== Segment start ==

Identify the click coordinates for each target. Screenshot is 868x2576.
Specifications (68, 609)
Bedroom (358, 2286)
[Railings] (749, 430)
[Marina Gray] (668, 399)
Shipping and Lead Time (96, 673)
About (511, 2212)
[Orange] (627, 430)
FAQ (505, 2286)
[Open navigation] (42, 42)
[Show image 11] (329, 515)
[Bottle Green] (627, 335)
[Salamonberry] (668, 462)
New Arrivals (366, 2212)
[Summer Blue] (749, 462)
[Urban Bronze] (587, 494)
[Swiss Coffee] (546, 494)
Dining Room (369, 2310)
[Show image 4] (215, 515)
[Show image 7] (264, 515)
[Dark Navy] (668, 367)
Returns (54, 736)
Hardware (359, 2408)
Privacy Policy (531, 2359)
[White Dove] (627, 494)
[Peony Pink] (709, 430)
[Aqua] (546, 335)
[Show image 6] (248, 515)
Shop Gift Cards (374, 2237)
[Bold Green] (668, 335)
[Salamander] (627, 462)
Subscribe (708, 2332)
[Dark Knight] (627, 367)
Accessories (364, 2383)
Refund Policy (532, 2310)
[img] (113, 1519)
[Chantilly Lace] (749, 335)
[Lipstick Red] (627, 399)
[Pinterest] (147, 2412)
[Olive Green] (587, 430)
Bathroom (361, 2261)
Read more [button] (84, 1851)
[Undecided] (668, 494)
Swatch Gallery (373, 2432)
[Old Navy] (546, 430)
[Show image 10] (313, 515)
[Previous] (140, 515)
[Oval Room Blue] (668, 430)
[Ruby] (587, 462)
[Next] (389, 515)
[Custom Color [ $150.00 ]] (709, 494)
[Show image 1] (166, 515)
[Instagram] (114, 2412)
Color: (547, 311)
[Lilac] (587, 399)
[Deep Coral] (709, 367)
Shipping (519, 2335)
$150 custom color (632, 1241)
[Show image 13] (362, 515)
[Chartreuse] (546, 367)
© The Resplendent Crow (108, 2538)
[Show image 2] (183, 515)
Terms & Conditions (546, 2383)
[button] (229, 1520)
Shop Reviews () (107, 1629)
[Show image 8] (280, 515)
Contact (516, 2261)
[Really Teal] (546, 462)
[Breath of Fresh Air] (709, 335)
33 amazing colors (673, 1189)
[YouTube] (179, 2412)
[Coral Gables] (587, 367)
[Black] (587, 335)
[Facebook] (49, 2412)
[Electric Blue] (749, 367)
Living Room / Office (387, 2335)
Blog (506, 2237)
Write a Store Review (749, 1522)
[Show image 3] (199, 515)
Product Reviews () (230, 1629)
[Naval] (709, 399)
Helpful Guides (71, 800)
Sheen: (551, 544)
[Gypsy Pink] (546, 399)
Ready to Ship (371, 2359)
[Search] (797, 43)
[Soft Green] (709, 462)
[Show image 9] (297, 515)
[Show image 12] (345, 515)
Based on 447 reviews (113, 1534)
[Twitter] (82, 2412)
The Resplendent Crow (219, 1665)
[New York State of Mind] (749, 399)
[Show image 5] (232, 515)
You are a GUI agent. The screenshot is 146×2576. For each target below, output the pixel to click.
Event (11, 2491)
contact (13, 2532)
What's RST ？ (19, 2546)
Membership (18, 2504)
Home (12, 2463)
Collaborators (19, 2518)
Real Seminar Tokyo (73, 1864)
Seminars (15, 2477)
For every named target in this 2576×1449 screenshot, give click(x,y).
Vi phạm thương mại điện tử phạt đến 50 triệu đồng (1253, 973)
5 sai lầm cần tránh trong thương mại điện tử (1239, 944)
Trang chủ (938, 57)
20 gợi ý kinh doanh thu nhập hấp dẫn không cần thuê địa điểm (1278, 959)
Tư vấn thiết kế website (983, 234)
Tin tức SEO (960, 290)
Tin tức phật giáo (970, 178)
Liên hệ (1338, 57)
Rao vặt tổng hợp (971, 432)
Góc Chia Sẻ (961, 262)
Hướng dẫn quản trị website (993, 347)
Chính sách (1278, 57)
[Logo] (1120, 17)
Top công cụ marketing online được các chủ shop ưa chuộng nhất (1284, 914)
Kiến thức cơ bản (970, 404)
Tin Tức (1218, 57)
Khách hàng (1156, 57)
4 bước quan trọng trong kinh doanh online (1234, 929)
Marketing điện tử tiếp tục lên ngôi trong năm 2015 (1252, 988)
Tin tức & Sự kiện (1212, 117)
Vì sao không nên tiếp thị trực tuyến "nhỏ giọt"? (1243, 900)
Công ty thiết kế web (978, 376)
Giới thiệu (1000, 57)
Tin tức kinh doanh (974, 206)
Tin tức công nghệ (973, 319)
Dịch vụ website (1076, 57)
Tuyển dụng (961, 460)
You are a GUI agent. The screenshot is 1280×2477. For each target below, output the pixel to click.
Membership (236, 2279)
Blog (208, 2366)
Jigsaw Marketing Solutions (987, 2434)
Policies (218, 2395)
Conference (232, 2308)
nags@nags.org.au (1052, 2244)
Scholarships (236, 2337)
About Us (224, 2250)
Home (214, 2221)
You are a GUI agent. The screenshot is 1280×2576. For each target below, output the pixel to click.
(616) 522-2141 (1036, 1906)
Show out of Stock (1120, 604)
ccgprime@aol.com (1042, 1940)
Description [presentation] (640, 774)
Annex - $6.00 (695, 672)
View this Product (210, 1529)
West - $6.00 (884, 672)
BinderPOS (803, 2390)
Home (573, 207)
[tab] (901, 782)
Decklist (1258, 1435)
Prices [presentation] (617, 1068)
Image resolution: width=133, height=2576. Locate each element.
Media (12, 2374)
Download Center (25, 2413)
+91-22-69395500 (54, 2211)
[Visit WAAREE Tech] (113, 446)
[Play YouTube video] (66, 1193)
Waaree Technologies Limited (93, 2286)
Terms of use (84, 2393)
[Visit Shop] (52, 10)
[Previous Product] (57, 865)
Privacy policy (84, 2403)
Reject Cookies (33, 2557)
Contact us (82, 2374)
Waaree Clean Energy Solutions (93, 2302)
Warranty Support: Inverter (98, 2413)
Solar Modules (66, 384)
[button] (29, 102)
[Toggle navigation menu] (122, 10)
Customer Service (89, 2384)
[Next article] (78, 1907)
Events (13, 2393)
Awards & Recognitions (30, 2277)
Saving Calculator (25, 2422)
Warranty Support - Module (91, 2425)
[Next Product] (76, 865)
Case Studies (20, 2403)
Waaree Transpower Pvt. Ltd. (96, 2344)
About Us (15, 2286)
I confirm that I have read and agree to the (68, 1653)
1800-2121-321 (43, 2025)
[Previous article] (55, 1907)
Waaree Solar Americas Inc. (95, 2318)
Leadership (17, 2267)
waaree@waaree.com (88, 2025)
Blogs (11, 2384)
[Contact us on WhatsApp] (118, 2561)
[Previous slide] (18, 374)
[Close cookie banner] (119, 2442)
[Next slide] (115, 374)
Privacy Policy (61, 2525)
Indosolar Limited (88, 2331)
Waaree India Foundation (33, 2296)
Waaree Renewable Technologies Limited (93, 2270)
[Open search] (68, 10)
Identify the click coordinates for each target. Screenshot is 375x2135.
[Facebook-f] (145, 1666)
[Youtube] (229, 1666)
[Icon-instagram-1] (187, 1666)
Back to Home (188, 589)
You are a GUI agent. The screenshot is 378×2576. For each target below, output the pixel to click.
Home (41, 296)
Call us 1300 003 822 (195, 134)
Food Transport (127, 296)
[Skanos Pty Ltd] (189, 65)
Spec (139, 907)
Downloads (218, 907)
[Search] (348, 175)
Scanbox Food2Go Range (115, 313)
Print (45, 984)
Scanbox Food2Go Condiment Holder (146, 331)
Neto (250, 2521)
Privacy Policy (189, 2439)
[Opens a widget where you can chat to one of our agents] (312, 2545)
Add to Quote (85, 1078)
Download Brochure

== Segment end ==

Among the lines above, find those carrying the word "Next" and copy them out.

[Next] (389, 515)
[Next article] (78, 1907)
[Next Product] (76, 865)
[Next slide] (115, 374)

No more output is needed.